* _Tasks for this exercise_:
- 1) According to the concert film article, in which city was the film shot?
- 2) Write the next few sentences of the article about the Nick Cave & The Bad Seeds concert film, picking up after its final line.

* _Text excerpt_:
····················

Why ‘Distant Sky’ captures Nick Cave & The Bad Seeds at a new level as one of the best bands on the planet
The concert film, shot in Copenhagen, is screened worldwide on 12th April.
Published: 10:39 am, April 09, 2018
Nick Cave & The Bad Seeds. Typing those words create a whole myriad of emotions, images and sounds from a band who over the course of nearly 35 years - have always innovated and grown in the sort of manner that has you hooked and hungry with whatever they do next. Captivating audiences around the globe, in the past few years it’s felt like they’ve hit a new defiant creative stride, stepping up to huge stages and growing from a renowned and revered cult following into that status as one of the planet’s great bands with one of the most mercurial and iconic figures in modern music leading the way.
No matter the age, no matter the city, no matter the time - a Nick Cave & The Bad Seeds show has the power to change things. Big time.

····················

Rows of pointing data

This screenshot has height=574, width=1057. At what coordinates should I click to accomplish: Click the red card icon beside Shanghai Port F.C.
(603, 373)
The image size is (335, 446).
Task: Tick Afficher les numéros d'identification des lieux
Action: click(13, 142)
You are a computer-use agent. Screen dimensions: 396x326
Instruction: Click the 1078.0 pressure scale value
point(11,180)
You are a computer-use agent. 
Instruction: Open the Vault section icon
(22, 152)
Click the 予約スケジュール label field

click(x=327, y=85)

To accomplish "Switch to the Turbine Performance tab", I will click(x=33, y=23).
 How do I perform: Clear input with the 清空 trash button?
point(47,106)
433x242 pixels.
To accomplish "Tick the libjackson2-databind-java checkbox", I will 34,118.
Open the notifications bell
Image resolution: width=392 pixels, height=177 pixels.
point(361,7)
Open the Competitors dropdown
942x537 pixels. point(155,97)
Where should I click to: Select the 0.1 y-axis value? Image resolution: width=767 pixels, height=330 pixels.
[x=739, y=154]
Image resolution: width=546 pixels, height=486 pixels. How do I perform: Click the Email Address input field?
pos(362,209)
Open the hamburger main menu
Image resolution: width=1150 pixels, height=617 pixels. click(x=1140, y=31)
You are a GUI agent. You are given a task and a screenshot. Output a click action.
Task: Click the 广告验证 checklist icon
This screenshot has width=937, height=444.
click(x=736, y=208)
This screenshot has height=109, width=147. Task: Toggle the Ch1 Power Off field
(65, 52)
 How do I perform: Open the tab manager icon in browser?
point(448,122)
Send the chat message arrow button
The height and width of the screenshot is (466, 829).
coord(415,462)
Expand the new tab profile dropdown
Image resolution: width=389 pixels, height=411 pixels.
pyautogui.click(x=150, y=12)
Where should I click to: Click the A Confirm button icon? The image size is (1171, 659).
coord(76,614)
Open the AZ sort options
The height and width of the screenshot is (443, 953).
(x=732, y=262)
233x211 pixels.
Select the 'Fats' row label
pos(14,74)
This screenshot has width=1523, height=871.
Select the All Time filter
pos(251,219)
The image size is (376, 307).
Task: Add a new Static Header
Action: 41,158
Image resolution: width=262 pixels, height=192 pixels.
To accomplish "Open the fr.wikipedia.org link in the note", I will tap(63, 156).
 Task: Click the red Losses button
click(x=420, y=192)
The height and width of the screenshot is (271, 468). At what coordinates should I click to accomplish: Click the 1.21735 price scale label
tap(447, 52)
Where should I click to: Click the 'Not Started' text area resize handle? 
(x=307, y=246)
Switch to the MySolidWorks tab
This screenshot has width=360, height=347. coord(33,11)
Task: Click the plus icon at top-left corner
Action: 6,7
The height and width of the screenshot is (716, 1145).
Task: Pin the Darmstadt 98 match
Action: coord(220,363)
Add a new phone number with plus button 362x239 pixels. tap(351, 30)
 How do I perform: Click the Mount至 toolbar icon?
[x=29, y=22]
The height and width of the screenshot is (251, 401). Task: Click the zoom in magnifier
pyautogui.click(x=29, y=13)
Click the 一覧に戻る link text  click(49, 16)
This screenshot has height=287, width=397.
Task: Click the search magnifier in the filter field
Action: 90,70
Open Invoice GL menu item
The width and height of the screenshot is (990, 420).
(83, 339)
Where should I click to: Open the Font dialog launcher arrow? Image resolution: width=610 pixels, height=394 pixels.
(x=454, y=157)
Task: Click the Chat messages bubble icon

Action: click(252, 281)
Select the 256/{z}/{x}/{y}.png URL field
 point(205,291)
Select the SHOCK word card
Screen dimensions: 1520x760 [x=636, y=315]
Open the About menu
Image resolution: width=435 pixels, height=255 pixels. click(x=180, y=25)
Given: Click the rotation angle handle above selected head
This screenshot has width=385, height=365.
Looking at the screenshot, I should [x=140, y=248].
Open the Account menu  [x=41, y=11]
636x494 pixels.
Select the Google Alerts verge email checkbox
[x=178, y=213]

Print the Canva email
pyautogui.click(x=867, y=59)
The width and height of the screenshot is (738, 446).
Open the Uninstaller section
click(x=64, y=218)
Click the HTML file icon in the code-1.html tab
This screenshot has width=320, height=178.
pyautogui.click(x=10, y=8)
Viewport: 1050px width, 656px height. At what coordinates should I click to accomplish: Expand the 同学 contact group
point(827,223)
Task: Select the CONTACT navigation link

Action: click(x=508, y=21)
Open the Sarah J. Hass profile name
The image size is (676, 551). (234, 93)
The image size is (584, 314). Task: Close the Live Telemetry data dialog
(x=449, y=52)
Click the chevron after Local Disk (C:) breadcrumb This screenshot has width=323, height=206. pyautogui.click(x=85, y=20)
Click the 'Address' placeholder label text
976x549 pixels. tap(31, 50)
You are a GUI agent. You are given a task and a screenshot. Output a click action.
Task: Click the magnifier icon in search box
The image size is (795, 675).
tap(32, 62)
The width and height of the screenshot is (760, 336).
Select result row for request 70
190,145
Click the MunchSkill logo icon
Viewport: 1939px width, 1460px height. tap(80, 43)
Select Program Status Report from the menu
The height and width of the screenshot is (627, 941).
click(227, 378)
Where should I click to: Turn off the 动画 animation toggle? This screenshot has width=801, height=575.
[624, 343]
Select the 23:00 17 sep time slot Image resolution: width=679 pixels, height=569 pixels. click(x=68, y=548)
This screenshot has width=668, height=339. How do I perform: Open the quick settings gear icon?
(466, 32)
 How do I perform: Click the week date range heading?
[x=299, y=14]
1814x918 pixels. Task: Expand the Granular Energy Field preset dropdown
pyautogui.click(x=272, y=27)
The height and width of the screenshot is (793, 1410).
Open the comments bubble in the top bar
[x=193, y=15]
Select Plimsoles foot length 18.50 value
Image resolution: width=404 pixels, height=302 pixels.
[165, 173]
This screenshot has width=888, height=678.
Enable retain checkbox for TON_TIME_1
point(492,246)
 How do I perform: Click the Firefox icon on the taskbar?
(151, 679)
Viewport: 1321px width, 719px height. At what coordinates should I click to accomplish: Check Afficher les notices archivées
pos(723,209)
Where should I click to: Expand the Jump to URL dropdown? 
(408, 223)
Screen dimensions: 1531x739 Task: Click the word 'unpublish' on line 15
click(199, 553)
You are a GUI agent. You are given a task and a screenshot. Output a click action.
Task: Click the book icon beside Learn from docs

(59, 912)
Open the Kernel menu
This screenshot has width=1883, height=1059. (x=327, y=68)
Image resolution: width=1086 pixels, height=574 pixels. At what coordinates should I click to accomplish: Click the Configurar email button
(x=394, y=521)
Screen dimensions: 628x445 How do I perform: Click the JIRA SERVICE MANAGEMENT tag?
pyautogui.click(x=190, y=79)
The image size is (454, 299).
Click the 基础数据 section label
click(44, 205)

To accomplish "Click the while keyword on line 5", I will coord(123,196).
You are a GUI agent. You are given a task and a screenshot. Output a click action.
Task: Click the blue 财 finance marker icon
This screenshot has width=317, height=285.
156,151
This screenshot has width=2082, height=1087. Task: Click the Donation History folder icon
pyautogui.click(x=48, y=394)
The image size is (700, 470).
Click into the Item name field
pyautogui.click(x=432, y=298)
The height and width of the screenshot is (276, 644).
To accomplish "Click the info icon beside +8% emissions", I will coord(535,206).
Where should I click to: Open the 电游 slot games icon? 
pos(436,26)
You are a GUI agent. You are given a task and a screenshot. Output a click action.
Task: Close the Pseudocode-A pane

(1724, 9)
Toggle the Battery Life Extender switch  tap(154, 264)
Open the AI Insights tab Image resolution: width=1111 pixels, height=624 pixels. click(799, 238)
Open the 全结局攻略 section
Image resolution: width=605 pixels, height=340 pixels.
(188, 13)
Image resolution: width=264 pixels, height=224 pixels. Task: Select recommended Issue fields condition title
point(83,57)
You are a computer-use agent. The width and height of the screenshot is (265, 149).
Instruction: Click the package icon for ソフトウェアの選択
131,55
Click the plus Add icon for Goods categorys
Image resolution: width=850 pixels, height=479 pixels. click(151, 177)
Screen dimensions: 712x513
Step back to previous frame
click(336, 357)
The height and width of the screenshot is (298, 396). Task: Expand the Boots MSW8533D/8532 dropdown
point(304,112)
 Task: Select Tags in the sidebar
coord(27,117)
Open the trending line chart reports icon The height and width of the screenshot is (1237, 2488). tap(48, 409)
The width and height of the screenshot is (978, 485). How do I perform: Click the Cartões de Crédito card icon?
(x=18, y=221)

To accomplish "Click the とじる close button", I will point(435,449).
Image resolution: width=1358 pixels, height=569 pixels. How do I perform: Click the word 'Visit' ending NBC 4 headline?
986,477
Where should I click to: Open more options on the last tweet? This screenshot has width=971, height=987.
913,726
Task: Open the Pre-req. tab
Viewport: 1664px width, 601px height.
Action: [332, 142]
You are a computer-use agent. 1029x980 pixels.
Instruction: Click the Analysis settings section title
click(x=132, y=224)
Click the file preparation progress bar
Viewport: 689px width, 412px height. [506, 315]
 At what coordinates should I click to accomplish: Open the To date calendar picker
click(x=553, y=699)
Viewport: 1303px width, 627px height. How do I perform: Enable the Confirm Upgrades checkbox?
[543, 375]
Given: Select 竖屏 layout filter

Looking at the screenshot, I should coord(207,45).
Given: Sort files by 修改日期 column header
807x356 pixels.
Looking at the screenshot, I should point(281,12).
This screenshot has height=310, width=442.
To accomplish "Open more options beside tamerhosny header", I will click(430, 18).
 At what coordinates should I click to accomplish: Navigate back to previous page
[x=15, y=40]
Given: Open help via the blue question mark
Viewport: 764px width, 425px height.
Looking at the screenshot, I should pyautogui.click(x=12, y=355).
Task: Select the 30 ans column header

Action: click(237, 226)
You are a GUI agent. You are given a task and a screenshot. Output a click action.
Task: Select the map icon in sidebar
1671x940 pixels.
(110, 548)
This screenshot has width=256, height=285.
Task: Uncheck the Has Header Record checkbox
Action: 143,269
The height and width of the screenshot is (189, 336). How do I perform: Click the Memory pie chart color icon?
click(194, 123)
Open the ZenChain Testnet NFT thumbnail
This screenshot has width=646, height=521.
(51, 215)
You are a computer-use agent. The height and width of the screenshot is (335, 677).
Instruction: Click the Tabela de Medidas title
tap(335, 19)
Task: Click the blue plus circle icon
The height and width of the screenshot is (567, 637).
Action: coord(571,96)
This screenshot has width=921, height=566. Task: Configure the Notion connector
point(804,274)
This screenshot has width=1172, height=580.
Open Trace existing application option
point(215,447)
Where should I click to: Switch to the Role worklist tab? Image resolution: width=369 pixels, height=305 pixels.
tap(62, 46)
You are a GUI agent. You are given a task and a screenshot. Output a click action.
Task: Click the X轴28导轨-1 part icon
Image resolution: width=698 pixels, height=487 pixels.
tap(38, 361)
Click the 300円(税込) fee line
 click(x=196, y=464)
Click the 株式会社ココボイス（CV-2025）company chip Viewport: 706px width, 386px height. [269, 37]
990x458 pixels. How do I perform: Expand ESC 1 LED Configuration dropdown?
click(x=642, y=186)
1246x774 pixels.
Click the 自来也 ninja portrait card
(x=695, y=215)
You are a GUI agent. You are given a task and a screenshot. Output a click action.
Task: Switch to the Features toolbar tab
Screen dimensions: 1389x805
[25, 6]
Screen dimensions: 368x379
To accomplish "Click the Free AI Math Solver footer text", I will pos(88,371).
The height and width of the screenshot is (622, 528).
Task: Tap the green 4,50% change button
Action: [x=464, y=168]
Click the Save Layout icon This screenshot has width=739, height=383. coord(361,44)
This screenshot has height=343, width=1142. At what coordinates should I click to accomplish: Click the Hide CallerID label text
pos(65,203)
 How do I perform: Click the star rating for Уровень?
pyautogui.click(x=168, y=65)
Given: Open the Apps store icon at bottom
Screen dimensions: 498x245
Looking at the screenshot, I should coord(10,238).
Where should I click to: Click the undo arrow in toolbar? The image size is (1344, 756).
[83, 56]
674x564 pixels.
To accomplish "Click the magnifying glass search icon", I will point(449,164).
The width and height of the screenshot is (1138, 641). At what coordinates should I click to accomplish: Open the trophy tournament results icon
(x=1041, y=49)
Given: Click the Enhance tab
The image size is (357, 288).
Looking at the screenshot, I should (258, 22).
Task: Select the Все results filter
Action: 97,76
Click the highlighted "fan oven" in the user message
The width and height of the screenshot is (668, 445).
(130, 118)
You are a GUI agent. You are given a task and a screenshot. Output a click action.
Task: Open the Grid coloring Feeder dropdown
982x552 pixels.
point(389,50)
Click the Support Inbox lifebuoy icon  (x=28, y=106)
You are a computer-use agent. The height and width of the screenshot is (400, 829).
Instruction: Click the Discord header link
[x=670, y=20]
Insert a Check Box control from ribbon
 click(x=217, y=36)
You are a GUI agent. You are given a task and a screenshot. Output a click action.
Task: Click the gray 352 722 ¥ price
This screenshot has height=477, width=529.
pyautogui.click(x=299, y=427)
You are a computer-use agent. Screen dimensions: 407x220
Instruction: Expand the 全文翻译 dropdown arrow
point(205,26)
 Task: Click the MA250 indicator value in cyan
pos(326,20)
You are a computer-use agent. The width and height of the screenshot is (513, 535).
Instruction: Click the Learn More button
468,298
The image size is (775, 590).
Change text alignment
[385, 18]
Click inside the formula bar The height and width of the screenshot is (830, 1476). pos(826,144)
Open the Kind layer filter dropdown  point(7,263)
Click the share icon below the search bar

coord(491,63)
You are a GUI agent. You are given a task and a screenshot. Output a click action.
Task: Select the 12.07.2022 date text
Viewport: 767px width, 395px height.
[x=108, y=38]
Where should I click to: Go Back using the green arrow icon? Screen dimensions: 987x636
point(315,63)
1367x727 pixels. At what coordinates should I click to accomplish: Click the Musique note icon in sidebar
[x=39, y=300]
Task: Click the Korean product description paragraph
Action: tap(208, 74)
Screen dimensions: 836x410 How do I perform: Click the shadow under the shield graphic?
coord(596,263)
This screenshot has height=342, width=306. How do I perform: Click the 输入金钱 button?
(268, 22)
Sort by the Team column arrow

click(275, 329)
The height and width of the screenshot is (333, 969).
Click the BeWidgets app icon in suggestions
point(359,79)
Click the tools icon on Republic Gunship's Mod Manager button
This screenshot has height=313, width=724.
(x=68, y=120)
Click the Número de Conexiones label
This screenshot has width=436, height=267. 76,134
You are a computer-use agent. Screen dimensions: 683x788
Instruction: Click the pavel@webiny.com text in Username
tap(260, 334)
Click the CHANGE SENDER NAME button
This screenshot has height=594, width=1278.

····················

* _Set of answers_:
- 1) Copenhagen

- 2)
After the release of the devastatingly raw and gripping ‘Skeleton Tree’, there was always a wonder what Nick Cave would do next, and what he would do when it came to stepping on stage again. Over the past 12 months, the world got its answer - delivering some of the most emphatic performances of his and the band’s career, and confirming a whole new level and platform for him to deliver his untouchable sermons and staggering performances. Kicking into a whole ‘nother gear, it’s a time captured perfectly on one night of that run in good ‘ol Copenhagen and up for the whole world to see with ‘Distant Sky’ - a concert film so powerful that it’s probably unfair to class it as simply a concert film.
Ripping through an extraordinary set, that command over the arena in front of him is nothing short of mesmerising - so it’s only fair, ahead of its one-night-only screening on Thursday (12th April) that we pick out five defining moments to look out for, all proving just why Nick Cave & The Bad Seeds are unlike any other band out there. Then you can go along to your local cineplex, buy a couple of tickets (or win them here
, if you're quick) and join the whole world in watching the show together. That’s pretty nice too right?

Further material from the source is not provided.